Otherwise, Poland's economy could sink from bad to worse. The Soviets would have to choose between: footing much of the bill; or intervening - with no guarantee this would not mean footing an incalculably larger bill.
The first week of Polish martial law seems to have brought this choice closer. This may help explain why Mr. Brezhnev, amid the idolatry of his birthday celebration, stressed the ''unity, cohesion, and good teamwork'' of Soviet leaders.
The impression among foreign analysts (although none, in Moscow tradition, could say for sure) was that Brezhnev saw possibly daunting times ahead and was, in effect telling his colleagues: Remember, we're all in this together.
By official accounts, Poland is a country gradually becoming ''normal,'' or calm. This, the Polish news agency said Dec. 20, applies to ''95 percent of (economic) enterprises.''
But strikes persist. (Western news reports suggest wider strike action, particularly in the important mining sector, than does officially distributed information.) Warsaw radio said Dec. 20 a number of shipyards would remain ''closed'' for the next week. An official Polish news report added that ''counterrevolutionaries'' had blown up the entrance to a coal mine in the Katowice region, the area where at least seven people were killed earlier in the week, and that as many as 1,300 miners were ''being held underground.''
''The second exit is mined, and political criminals from Solidarity . . . are threatening to blow it up if the forces of public order are brought to the mine, '' said the report, quoted by the Soviet news agency, Tass.

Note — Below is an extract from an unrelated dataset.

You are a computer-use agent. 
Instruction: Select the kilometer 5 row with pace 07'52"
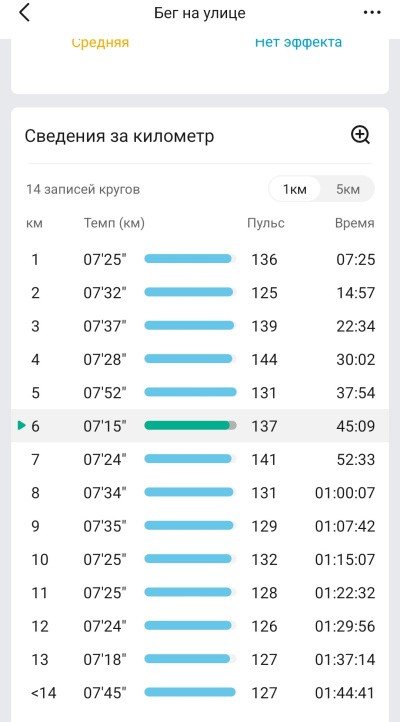coord(200,392)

This was the first official indication since imposition of martial law that the ''forces of public order'' may not be the only ones in Poland with firepower. The dispatch added that a ''Solidarity arsenal'' has been uncovered at one Baltic shipyard. The take ''included more than 500 rounds of ammunition, a grenade launcher, firearms, rubber clubs, metal rods, and Army bayonets.''
Mr. Walesa, the Solidarity leader, reportedly remains under effective detention at an official guest house near Warsaw. The Polish authorities say they are treating him well, and holding talks with him. He does not seem interested in the carrot still being energetically proffered by Jaruzelski.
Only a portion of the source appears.